Yeah, it’s pretty remarkable to be in this position, that we are ceding leadership of this important technology to the Chinese.

It sure is because. Because, you know, not only was the US the place where we understood climate change, the US at Bell Labs in 1954 was the place where we invented the photovoltaic cell, which is going to be the most important technology of the 21st century. It’s just that it’s probably going to be the Chinese and not the US that dominate that technology now, in terms of the IRA investments and, for instance, the Marjorie Taylor Greene factory, are we starting to produce solar panels at scale, at prices that are on par with China, not on par with China, and not anywhere near the same scale yet?

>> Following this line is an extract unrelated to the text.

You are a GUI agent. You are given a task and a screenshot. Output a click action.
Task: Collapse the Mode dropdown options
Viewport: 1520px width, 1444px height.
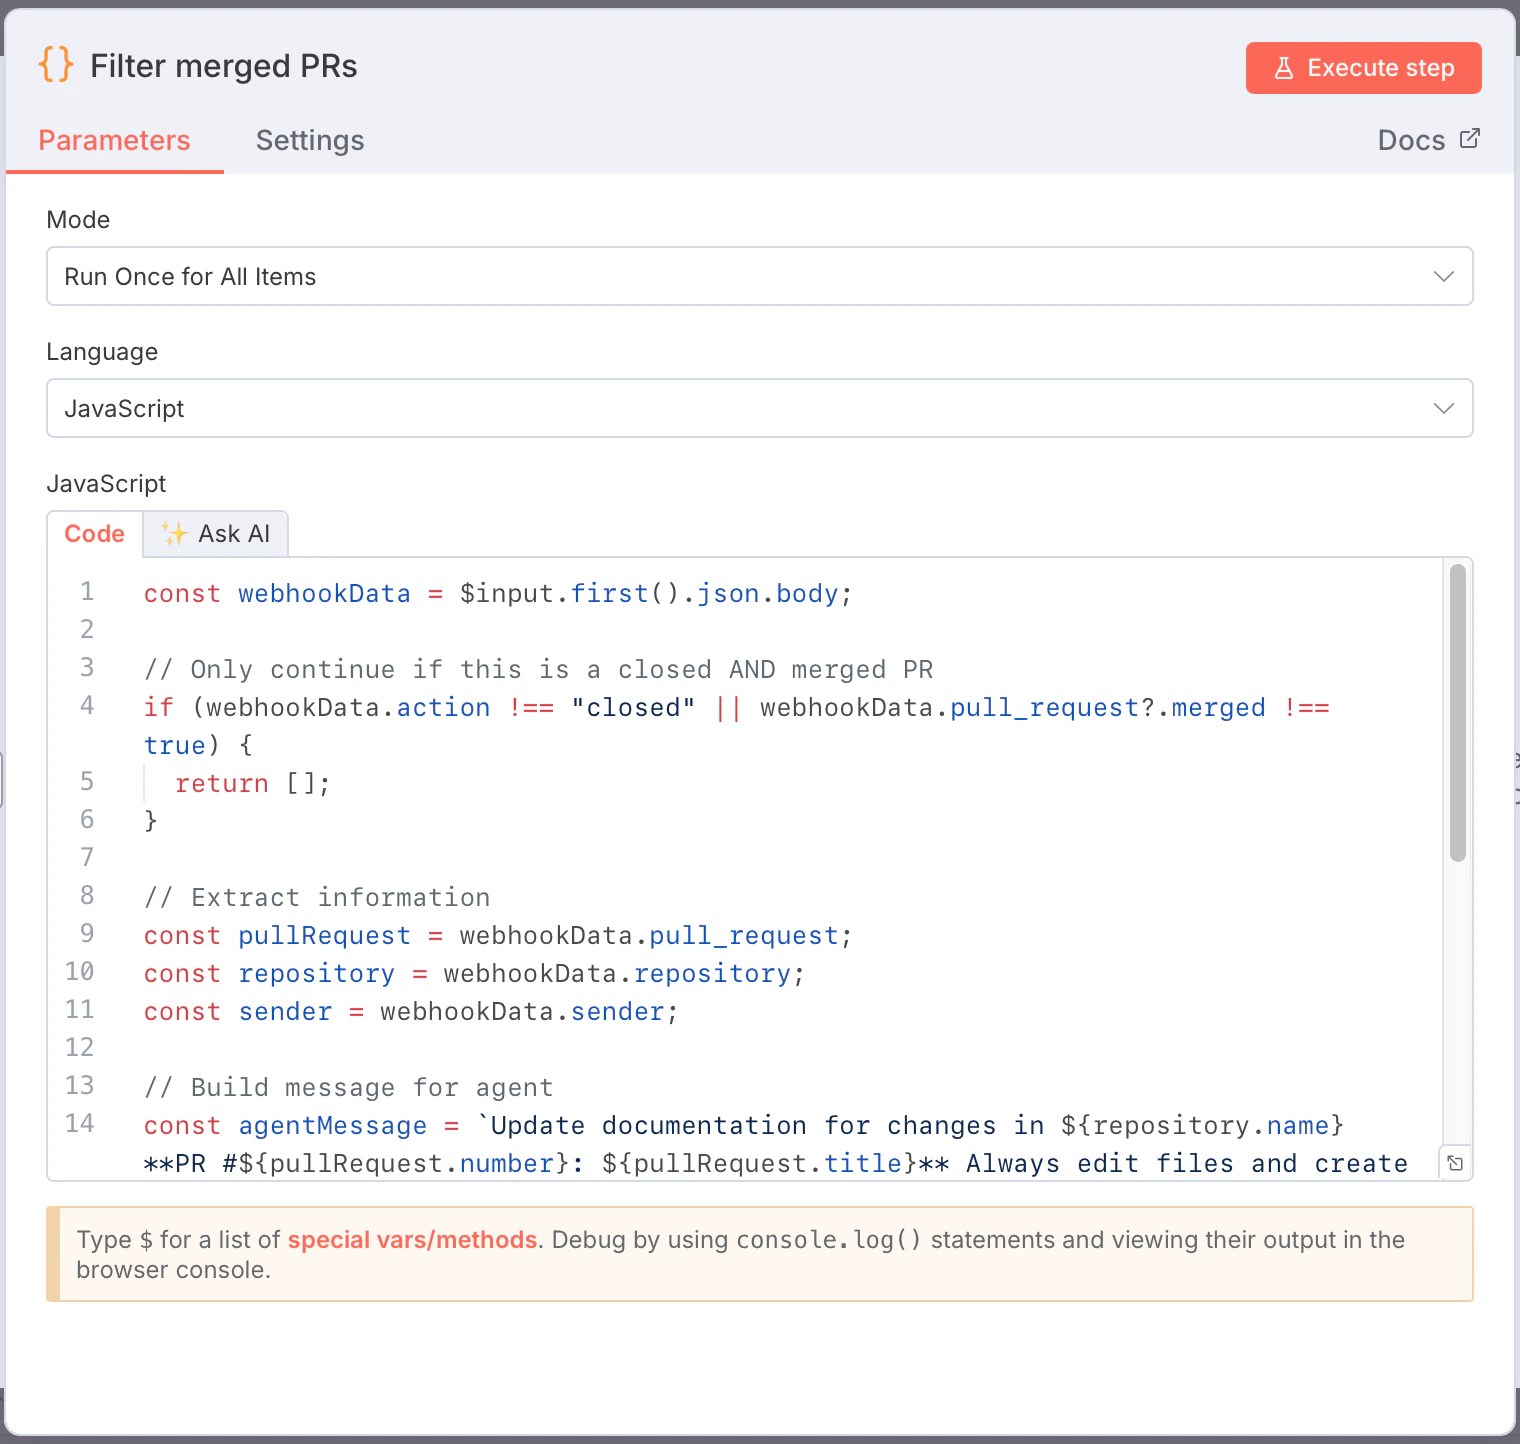pyautogui.click(x=1442, y=276)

But there’s no reason that we can’t this is not really, is not rocket science. This is fairly straightforward work, and the US should be fine at it. We just have to get down to it, and that’s very much what Biden was trying to do with the IRA.

Well, thank you, Bill for being on the show. I appreciate your time and the great work that you’re doing. And I encourage everybody to check out your website and your sub stack, as well as check out 350.org.

Join bill in being a volunteer, being an activist, yes, and tell your grandparents about Third Act. You know, we need all us oldsters leagues together to get things done.

Matt, many thanks to you for all your good work, and I’ll look forward to the next time.

Thank you so much. Bill.

(Note: this is an automatic transcription and may have errors in formatting and grammar.)